** Opening Supplied text block **
Justice Clarence Thomas poses for the official group photo at the Supreme Court in Washington, DC on November 30, 2018. (Credit: MANDEL NGAN/AFP/Getty Images)

Justice Clarence Thomas said that while he agreed with the Supreme Court’s decision Friday not to hear a case on surgical abortions in Alabama, he wants the high court to consider rolling back historical precedent on abortion — an encouraging message to the slew of conservative state legislatures who have rolled out abortion bans this year.

An Alabama law prohibiting a type of surgical abortion will remain blocked after justices declined to consider the case — a separate measure from Alabama’s near-total ban on abortion that takes effect on November 15.

But Thomas made clear that it was time for the court to address abortion, as red and blue states have clamored to codify abortion on their terms in anticipation of a possible reckoning with Roe v. Wade, the landmark 1973 Supreme Court ruling that legalized abortion nationwide.

The West Alabama Women’s Center, represented by the American Civil Liberties Union, argues the law prohibiting physicians from performing what are clinically referred to as dilation and evacuation abortions would outlaw “the most commonly used method for performing pre-viability second trimester abortions.”

In court briefs they argue that “starting around 15 weeks,” dilation and evacuation is the “only abortion method that can be performed outside a hospital; it accounts for 95% of second-trimester abortions nationally and 99% of abortions after 15 weeks in Alabama.” They also dispute the robustness of the health exception for women.

Thomas agreed that the court should not have taken up this case because a lower court had held that other abortions methods available in Alabama were “too risky.” He reiterated, however, that the Supreme Court should revisit its precedent on abortion.

He described the high court’s abortion jurisprudence as having “spiraled out of control” and urged the justices to take up the issue soon.

“Although this case does not present the opportunity to address our demonstrably erroneous ‘undue burden ‘standard, we cannot continue blinking the reality of what this court has wrought,” Thomas added.

CNN Supreme Court analyst Steve Vladeck said it wasn’t surprising that the justices declined to take up the “narrow and specific” Alabama case.

“But Justice Thomas, who has been sending strong signals about overruling precedent throughout this term, sent another one — suggesting that in an appropriate future case, the court should revisit the entire ‘undue burden’ framework, which, in essence, would mean revisiting whether the Constitution has anything to say about how states limit access to abortions,” Vladeck, a professor at the University of Texas School of Law, added.
** Closing Supplied text block **
** Opening Data to examine block **
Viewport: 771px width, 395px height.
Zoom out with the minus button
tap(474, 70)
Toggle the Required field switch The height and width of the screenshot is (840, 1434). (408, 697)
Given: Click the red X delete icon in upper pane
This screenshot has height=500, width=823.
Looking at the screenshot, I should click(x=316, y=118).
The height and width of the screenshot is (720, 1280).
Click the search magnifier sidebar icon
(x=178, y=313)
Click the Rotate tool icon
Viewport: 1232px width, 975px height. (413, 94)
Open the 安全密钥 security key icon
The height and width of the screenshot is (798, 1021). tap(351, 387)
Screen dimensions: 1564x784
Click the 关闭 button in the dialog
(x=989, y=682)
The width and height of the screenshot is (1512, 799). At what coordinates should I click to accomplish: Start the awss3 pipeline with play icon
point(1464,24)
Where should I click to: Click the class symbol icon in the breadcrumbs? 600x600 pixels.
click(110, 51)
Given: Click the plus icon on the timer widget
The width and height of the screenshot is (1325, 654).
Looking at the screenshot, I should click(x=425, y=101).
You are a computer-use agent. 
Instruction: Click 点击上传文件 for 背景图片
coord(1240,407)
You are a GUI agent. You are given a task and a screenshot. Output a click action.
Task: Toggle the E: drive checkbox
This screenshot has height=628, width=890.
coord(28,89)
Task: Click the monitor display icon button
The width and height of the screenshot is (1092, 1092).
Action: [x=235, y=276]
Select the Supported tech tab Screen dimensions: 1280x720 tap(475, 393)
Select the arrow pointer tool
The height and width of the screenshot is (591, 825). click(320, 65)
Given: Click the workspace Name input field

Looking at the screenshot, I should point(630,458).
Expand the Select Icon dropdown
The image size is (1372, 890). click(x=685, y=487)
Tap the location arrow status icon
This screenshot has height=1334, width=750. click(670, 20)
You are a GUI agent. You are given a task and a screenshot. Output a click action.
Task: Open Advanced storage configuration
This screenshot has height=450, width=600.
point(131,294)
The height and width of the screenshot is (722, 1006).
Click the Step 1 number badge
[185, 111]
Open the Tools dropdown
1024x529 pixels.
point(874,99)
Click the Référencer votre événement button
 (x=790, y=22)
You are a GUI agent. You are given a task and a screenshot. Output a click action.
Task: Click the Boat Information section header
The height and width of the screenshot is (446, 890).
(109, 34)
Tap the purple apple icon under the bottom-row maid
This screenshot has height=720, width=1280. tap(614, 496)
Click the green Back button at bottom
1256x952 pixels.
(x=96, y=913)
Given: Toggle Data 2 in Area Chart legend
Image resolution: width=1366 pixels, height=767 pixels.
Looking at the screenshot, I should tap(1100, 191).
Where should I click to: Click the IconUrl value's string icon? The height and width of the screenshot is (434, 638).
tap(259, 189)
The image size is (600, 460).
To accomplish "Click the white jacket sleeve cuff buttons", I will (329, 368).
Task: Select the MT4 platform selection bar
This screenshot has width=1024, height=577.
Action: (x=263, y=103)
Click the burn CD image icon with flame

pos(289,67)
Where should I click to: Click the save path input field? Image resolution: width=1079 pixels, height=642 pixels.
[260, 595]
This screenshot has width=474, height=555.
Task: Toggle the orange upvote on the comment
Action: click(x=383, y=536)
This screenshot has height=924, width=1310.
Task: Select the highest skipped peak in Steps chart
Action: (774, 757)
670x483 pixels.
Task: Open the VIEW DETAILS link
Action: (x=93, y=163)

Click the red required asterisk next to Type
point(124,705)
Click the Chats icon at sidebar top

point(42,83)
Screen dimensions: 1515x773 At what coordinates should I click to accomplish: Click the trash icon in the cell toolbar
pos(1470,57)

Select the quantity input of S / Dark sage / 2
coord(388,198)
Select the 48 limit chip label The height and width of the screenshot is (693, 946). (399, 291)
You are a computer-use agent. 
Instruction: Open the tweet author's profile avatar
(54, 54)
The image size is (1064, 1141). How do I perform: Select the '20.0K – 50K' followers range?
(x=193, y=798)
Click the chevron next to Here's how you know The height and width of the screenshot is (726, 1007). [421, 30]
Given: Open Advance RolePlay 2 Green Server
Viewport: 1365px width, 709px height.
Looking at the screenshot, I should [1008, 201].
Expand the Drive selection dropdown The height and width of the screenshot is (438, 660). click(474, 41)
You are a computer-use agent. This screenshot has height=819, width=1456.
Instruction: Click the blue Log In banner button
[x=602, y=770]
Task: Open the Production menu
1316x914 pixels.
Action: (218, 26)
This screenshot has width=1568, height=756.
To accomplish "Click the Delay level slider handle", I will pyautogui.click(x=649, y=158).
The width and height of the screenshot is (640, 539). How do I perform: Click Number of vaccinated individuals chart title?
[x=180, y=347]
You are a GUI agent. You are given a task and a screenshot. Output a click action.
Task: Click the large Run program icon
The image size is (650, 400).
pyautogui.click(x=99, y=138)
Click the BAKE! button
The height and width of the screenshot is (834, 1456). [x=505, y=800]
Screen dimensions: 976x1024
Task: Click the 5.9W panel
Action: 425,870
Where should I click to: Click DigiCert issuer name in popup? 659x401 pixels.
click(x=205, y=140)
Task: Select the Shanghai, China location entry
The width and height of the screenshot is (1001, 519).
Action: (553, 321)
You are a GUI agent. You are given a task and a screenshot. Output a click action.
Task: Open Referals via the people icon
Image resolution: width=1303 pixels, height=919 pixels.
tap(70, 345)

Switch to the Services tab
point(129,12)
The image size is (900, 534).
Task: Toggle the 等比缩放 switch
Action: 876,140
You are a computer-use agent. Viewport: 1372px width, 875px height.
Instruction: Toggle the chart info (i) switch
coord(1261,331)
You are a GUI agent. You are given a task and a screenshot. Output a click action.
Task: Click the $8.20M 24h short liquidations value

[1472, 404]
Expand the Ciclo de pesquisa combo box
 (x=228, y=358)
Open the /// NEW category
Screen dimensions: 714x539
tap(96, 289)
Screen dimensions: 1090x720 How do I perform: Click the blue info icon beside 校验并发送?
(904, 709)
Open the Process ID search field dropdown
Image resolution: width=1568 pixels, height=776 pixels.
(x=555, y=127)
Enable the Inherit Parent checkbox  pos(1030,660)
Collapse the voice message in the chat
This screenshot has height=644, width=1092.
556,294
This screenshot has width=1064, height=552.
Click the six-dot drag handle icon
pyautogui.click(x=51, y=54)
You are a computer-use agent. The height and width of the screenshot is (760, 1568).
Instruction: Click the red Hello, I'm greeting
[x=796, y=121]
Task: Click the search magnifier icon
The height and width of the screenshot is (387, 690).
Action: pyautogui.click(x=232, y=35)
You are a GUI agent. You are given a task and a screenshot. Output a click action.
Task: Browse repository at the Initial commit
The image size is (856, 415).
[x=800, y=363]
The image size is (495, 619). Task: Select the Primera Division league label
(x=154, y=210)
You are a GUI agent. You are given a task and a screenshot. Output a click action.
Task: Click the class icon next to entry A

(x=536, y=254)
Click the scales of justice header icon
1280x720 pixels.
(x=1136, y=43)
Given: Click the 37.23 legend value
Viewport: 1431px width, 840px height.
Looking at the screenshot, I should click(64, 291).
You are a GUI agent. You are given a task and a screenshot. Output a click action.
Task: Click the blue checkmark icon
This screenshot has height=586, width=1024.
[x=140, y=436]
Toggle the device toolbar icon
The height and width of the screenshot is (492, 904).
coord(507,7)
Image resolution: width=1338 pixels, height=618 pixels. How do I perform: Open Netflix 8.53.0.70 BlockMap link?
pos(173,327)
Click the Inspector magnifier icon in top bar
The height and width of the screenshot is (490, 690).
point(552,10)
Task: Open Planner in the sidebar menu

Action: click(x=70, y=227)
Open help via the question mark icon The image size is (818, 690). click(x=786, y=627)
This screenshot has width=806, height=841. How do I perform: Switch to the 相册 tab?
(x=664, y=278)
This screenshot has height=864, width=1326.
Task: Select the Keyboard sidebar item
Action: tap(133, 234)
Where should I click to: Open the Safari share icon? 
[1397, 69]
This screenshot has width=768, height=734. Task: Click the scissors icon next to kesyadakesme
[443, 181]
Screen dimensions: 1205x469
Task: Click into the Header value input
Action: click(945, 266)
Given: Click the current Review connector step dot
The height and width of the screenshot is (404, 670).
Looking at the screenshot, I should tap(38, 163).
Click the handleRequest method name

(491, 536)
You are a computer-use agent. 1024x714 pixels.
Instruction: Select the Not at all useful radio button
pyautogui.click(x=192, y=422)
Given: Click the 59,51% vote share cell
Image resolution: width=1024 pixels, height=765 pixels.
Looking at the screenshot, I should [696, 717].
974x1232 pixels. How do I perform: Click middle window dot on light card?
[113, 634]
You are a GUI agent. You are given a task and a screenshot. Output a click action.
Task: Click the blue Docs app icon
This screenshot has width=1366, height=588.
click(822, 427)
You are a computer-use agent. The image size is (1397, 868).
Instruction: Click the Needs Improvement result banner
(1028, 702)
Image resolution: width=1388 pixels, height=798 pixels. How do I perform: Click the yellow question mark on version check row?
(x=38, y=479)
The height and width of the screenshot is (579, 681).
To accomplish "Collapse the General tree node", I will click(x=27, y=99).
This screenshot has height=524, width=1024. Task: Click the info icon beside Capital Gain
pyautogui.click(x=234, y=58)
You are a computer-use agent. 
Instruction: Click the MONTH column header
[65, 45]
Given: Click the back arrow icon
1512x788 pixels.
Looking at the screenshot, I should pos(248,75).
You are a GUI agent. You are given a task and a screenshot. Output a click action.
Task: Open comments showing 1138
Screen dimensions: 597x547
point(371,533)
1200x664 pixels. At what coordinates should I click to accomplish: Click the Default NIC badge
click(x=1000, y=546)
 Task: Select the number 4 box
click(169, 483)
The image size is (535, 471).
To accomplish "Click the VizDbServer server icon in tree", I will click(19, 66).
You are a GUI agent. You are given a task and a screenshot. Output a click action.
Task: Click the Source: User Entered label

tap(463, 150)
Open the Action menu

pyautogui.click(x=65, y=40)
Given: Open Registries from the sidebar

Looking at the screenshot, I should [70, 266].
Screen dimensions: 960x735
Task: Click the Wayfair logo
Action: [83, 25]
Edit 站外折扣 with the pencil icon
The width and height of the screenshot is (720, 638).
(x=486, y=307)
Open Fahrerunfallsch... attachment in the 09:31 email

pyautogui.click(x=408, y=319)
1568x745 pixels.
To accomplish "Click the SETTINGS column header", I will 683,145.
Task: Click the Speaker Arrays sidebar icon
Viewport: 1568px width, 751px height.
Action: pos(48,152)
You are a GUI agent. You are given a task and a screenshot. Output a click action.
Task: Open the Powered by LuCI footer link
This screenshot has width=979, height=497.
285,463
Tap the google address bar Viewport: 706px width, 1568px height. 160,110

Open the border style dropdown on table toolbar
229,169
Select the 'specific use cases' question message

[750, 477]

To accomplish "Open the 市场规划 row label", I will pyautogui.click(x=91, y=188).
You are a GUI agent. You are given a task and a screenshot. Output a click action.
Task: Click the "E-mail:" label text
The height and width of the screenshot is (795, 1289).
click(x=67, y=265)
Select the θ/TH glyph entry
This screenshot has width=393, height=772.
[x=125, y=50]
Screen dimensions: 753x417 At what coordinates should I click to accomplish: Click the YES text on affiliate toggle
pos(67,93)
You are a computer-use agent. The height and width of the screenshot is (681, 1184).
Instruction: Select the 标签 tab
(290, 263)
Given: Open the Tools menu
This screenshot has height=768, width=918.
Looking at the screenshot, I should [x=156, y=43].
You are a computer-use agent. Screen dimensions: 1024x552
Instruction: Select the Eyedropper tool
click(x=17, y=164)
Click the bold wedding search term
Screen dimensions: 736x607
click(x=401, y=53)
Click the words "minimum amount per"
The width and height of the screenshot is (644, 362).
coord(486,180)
** Closing Data to examine block **
In the article on Justice Thomas and the Alabama abortion case, on what date does Alabama's near-total ban on abortion take effect?

**Response to this task:** November 15.